And I felt
so sorry for him; and all the way down to Boston I kept thinking of
him--what he said, and how he looked, and how fine and splendid and
any-woman-would-be-proud-of-him he was as he stood on the platform
waving good-bye.
And so I guess I was still thinking of him and being sorry for
him when I got to Boston. That's why I couldn't be so crazy and
hilariously glad when the folks met me, I suspect. Some way, all of a
sudden, I found myself wishing _he_ could be there, too.
Of course, I knew that that was bad and wicked and unkind to Mother,
and she'd feel so grieved not to have me satisfied with her. And I
wouldn't have told her of it for the world. So I tried just as hard as
I could to forget him--on account of Mother, so as to be loyal to her.

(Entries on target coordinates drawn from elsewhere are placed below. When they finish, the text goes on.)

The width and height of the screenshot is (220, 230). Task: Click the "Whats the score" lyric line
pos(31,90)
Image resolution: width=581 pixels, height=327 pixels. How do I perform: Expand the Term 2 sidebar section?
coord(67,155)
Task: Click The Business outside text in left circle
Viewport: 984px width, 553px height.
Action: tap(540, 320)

And I did 'most forget him by the time I'd got home. But it all came
back again a little later when we were unpacking my trunk.

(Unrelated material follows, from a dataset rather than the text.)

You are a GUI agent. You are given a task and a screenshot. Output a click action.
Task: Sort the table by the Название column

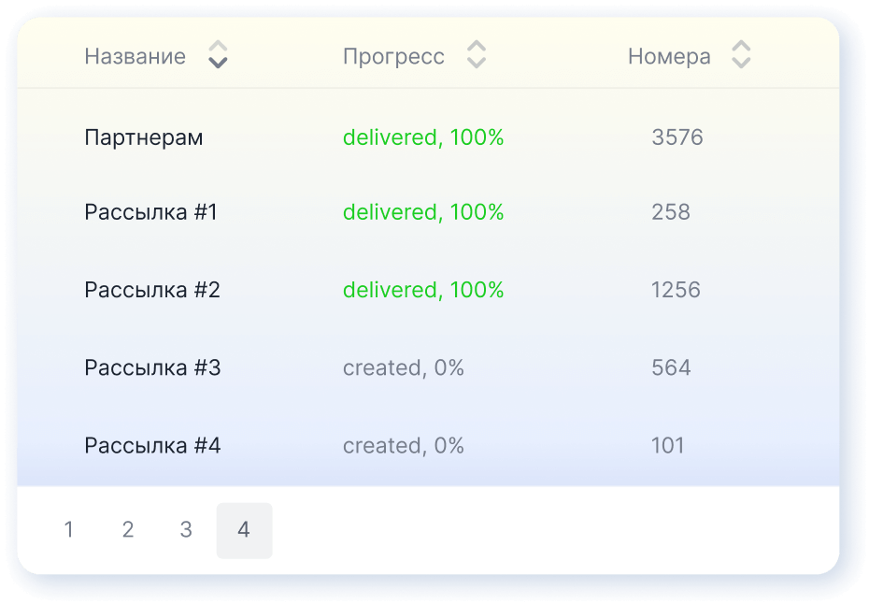pyautogui.click(x=135, y=56)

You see, Mother found the two new white dresses, and the dear little
shoes. I knew then, of course, that she'd have to know all--I mean,
how she hadn't pleased Father, even after all her pains trying to have
me go as Mary.
"Why, Marie, what in the world is this?" she demanded, holding up one
of the new dresses.
I could have cried.
I suppose she saw by my face how awfully I felt 'cause she'd found it.